Dalam teori pelayanan publik, pelayanan prima dapat diwujudkan jika ada standar pelayanan minimal (SPM). SPM (http://www.unila.ac.id/~fisip-admneg/mambo-, 2007) adalah tolok ukur yang dipergunakan sebagai pedoman penyelenggaraan pelayanan dan acuan penilaian kualitas pelayanan sebagai komitmen atau janji dari penyelenggara negara kepada masyarakat untuk memberikan pelayanan yang berkualitas.

Dalam Rancangan Undang Undang Pelayanan Publik (Republik Indonesia, 2007:7) standar pelayanan ini setidaknya-tidaknya berisi tentang: dasar hukum, persyaratan, prosedur pelayanan, waktu penyelesaian, biaya pelayanan, produk pelayanan, sarana dan prasarana, kompetensi petugas pemberi pelayanan, pengawasan intern, penanganan pengaduan, saran dan masukan dan jaminan pelayanan.

Jika suatu instansi belum memiliki standar pelayanan, maka pelayanan disebut prima jika mampu memuaskan pelanggan atau sesuai harapan pelanggan.
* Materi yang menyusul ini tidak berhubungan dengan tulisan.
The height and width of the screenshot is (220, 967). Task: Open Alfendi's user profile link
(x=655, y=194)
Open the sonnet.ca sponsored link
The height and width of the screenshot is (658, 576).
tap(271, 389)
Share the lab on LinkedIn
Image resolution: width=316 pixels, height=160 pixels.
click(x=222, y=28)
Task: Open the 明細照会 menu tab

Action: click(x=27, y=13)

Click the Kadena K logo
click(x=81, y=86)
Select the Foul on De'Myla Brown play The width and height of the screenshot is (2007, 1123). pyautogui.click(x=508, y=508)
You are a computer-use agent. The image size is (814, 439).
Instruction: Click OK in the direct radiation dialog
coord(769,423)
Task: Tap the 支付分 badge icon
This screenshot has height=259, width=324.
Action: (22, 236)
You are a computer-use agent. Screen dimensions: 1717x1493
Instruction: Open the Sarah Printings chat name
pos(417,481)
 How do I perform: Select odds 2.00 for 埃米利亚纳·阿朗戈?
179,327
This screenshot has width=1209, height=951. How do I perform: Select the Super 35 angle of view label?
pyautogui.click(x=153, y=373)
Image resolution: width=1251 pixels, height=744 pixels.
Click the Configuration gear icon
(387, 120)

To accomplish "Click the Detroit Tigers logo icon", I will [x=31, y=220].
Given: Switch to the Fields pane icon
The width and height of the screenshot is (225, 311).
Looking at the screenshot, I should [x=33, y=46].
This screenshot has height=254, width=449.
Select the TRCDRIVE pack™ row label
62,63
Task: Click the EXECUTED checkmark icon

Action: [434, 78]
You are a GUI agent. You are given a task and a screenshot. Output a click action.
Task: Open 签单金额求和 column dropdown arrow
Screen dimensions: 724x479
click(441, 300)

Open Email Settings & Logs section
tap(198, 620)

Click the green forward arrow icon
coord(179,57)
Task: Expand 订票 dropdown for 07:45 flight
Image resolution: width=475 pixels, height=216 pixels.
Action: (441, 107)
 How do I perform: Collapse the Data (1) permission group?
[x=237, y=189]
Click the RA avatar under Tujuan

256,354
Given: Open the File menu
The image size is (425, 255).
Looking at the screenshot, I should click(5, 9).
Instansi yang belum memiliki standar pelayanan perlu menyusun standar pelayanan sesuai tugas dan fungsinya agar tingkat keprimaan pelayanan dapat diukur. Kepuasan masyarakat ini merupakan salah satu ukuran berkualitas atau tidaknya pelayanan publik yang diberikan oleh aparat birokrasi pemerintah.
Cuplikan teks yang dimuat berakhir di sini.